There are Micro Finance Institutions (MFIs), these institutions are small full of small accounts for saving or micro-credits. Micro-credits are very small loans to people in poverty that do not have collateral or a verifiable credit history. In Poor Economics by Banerjee and Duflo they have arguments for and against micro-credits.
Against: People say that Micro Finance Institutions (MFIs) are preying on the poor by lending them money that they cannot repay. When there are many small accounts banks have to spend even more money for people to manage them. Some MFIs are charging a 10% and even up to 20% “tax” for people to save their money in a bank.
For: Some MFIs are helping and teaching the poor how to save their money. “250 poor families in Bangladesh, India in South, Africa describe every single one of their financial transactions to survey researchers who visit them every two weeks for an entire year” (Banerjee 186). This quote is showing that some of the MFIs are teaching people how to budget and what they are spending their money on, usually writing everything down that you buy will make you spend less money. Micro-Credits are great for when poor people need money for an emergency as in medical or starvation emergencies. They are also good for if people are trying to start a business
I believe that there are the goods and bads of micro-credits. I like that MFIs are helping people save money, but I do not like that they are “taxing” people high amounts to keep their money in the bank. I think that micro-credits are also good for emergencies or a way to help start a business.
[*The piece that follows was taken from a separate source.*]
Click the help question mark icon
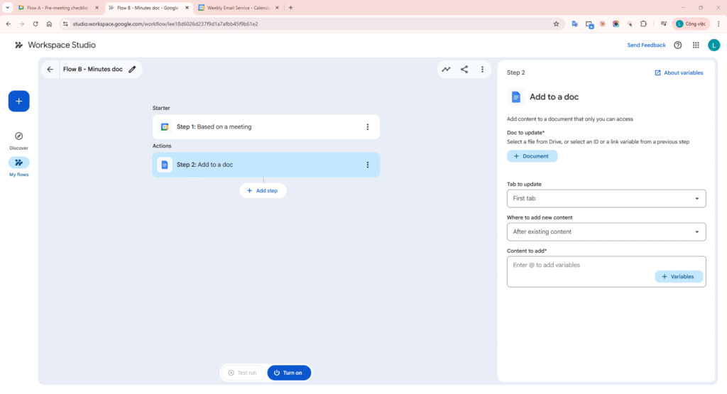tap(677, 45)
Micro-credits or Micro Finance Institutions in Nigeria seem to be working well. According to the Central Bank of Nigeria 53% of the population is a part of a savings “club/pool”, these are people that are helping each other out while they are trying to save money. The other 47% of the population in Nigeria still do not have assistance from financial services, This 47% could be from a number of reasons, people might now trust the banks, people might not have access to banks because they are too far away from where they live, people might not have the need for a bank because they are doing just fine on their own, or people might live in a closed off community and they do not have anything to do with people outside of their community.
Following amounts are in USD (United States money system). According to mix market, there are $550 Million in loans and 1,701,000 borrowers, this being about $330 a person if it was all divided equally. The good thing is that people are saving their money. There is $265 Million Dollars in deposits and about 3,277,000 depositors an average of $80 per person. This is not a whole lot of money, but if you compare it to items that Nigerians could have bought this could have been four pairs of jeans, about 2 pair of shoes, 53 cheap meals, or even four pretty nice meals for two people.
Digital technology is making a huge difference is the way people are using their money and the way that they are using it. M-PESA is a service on people’s cell phones that allow them to put money from their bank accounts on to their phones or M-PESA corrcorrespondents (you give them cash, they put money on your phone this could be like a super market). After they have loaded their cell phones with money they are able to either transfer money to others such as a family member of friend, or they even have the possibility to buy items with their cell phones. This is allowing them to have access to their money without going to a bank.
Banerjee, Abhijit V., and Esther Duflo. Poor Economics: A Radical Rethinking of the Way to Fight Global Poverty. New York: PublicAffairs, 2011. Print.